Function choice behavior governs how an AI model selects and invokes registered functions, ranging from fully autonomous selection to constrained or informational modes.

Description

Function Choice Behavior is the principle that defines the contract between the AI orchestration framework and the AI model regarding which functions are available and how the model may use them. When function calling is enabled, the framework must communicate to the AI model not just what functions exist, but also the rules of engagement for calling them. This is captured by the function choice behavior configuration.

The Semantic Kernel framework defines three distinct behavior modes:

  • Auto: The model is free to decide whether to call any function and, if so, which ones. This is the most flexible mode, enabling fully autonomous tool use. When autoInvoke is true (the default), the framework automatically executes the functions the model requests and feeds the results back to the model for continued reasoning. When autoInvoke is false, the framework returns the function call requests to the caller for manual execution.
  • Required: The model is forced to call at least one of the provided functions. After the first invocation round, the framework stops advertising functions to prevent infinite loops of function calling. This mode is useful when a specific action must be taken before the model generates its final response.
  • None: The model is shown the available functions but instructed not to call them.
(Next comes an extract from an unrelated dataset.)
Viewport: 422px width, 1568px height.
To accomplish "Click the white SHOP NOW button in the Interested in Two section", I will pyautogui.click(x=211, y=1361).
Instead, the model may describe which functions it would call and with what arguments. This mode is useful for validation scenarios where a human must approve function calls before execution.

The behavior is configured through the PromptExecutionSettings and travels with the request, allowing different behaviors for different prompts within the same kernel.

Usage

Use function choice behavior whenever you need to control how the AI model interacts with registered plugins. Use Auto for general-purpose conversational agents that should be able to call tools on their own. Use Required when a specific function must be called as part of the workflow. Use None for auditing, previewing, or human-in-the-loop scenarios where function calls need approval before execution.

Theoretical Basis

Function Choice Behavior implements a Policy Pattern that governs the tool-use decision space of an AI model. The behavior acts as a policy object that constrains the model's action space at each turn of the conversation.

Formal model:

Let F be the set of all registered functions across all kernel plugins. A function choice behavior B defines a policy function:

B: (F, Turn) -> (AdvertisedFunctions, InvocationMode)

Where:

  • AdvertisedFunctions is the subset of F presented to the model at a given turn.
  • InvocationMode is one of {auto_invoke, manual_invoke, no_invoke}.

For each behavior type:

Auto(F, t):
  AdvertisedFunctions = filter(F) or F    (all functions or a specified subset)
  InvocationMode = auto_invoke | manual_invoke (based on autoInvoke parameter)

Required(F, t):
  AdvertisedFunctions = filter(F) or F    if t == first_turn
  AdvertisedFunctions = {}                if t > first_turn  (prevents loops)
  InvocationMode = auto_invoke | manual_invoke

None(F, t):
  AdvertisedFunctions = filter(F) or F
  InvocationMode = no_invoke

Key invariants:

  • Auto-invoke requires kernel: If autoInvoke is true, a kernel must be provided so the framework can execute the functions. Without a kernel, a KernelException is thrown.
  • Function resolution: When specific functions are named in the behavior, they must exist either in the kernel's plugins or in the behavior's provided function list.
  • Loop prevention: The Required behavior automatically stops advertising functions after the first invocation round to prevent the model from infinitely calling the same functions.